> **EXCERPT PROVIDED**:
--- Start ---

Getting fit usually means wristbands and watches, but a handful of companies are trying out ears. Samsung is now in the fitness earphone game with the Gear IconX, debuting later this year. They're small buds that combine fitness tracking with Bluetooth earphones that also can store music locally.

Other companies have done this before, but Samsung's buds are also completely, independently wireless. Two separate buds, no connecting wire or neckband necessary. They nestle in their own charging case, which tops off the battery life twice. The IconX battery life is estimated at 3-ish hours on its own as a fitness tracker and music player, or an hour and a half when paired and streaming from a phone.


Wireless charging case included.

Sarah Tew/CNET

I tried a prerelease prototype pair of IconX buds on for a few minutes, and they sounded pretty good. Samsung throws a handful of ear tips in the package, and they sounded better to me than other Bluetooth fitness buds I've recently worn. They also come with an ambient sound passthrough mode, which let me hear things around me.


We were worried about ours falling out, but you just have to pick the right tip.

Sarah Tew/CNET

Onboard heart rate monitoring tracks activity, and a touch button on the earphones can be used to start and end workouts. I wasn't able to go outside for a run, but holding my finger down on the IconX's earbud button gave me some audio feedback on how I was doing. I found it hard to navigate the menu with one-finger touch controls, though.

IconX earbuds will sync with Samsung S Health, but also pair with Endomondo, MapMyRun, Runkeeper and Strava as a Bluetooth heart rate monitor. They'll work with anyone who has an Android 4.4 phone -- sorry, no iOS support -- but the music playback part of the Icon X is limited to storing MP3s, or streaming music from your phone.


Samsung Gear Fit 2, Gear Icon X. Too much gear?

Sarah Tew/CNET

At $199 in the US (equivalent to £138 in the UK, or AU$275), the Gear Icon X are not outrageously priced for what they offer. But the battery life definitely seems on the low end compared to other options. And if I'm already interested in fitness and Samsung products, I'd probably be more inclined to get the Gear Fit 2 and a standard (less expensive) pair of wireless headphones. But we'll have a better opinion on them when they debut later this year. Samsung says "Q3," which means sometime between July and September. We'll get a better idea of how they work when we get a final review unit then. Working out without a screen isn't easy, but the convenience of these little buds might be worth it.

--- End ---

> **RECORDED DATA**:
--- Start ---

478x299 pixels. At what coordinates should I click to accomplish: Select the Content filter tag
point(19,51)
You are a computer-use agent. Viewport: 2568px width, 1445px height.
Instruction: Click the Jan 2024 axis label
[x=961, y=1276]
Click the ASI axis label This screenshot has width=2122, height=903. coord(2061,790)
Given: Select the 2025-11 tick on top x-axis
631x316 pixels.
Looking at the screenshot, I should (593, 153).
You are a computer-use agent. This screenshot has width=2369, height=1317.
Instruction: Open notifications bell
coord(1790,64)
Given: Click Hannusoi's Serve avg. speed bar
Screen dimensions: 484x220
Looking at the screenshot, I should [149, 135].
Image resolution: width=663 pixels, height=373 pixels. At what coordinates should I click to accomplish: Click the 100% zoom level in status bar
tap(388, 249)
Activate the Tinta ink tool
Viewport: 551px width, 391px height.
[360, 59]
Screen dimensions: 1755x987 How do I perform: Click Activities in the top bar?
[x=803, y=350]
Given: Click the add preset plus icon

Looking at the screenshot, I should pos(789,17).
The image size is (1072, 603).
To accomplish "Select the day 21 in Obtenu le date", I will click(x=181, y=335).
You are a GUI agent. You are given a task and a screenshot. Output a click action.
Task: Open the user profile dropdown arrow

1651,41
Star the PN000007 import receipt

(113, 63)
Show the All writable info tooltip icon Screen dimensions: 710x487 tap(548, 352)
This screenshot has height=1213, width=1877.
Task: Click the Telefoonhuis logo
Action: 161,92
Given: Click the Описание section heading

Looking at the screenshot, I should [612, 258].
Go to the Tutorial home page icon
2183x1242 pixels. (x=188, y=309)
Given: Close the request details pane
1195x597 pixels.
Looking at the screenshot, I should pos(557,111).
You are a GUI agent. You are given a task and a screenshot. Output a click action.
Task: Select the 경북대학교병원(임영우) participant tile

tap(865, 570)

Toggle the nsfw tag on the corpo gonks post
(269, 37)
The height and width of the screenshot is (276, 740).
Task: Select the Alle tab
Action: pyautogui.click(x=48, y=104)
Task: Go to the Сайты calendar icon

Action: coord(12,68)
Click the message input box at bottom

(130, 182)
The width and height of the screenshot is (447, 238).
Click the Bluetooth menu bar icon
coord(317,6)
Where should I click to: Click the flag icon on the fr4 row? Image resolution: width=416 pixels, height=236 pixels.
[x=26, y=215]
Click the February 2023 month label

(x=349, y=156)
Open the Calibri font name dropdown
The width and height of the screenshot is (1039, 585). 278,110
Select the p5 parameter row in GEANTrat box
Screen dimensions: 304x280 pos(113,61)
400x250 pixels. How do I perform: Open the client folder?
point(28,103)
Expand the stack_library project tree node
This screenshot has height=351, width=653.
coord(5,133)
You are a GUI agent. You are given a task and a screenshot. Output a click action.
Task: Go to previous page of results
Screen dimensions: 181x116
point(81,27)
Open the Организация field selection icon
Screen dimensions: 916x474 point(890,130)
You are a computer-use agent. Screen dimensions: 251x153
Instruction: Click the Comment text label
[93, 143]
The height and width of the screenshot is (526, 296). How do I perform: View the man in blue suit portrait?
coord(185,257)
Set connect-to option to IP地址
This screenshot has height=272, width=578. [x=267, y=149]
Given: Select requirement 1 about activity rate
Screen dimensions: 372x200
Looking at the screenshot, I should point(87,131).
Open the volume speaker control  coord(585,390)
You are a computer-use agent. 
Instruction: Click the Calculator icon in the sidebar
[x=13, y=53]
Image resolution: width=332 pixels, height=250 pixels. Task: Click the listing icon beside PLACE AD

--- End ---

> **WHAT THIS EXERCISE ASKS**:
1. In the earbuds article, what is the estimated battery life of the IconX when paired and streaming from a phone?
2. Reproduce the passage of the earbuds article from "We were worried" to "from your phone.".

> **ANSWERS FOR THE EXERCISE**:
1. An hour and a half.

2.
We were worried about ours falling out, but you just have to pick the right tip.

Sarah Tew/CNET

Onboard heart rate monitoring tracks activity, and a touch button on the earphones can be used to start and end workouts. I wasn't able to go outside for a run, but holding my finger down on the IconX's earbud button gave me some audio feedback on how I was doing. I found it hard to navigate the menu with one-finger touch controls, though.

IconX earbuds will sync with Samsung S Health, but also pair with Endomondo, MapMyRun, Runkeeper and Strava as a Bluetooth heart rate monitor. They'll work with anyone who has an Android 4.4 phone -- sorry, no iOS support -- but the music playback part of the Icon X is limited to storing MP3s, or streaming music from your phone.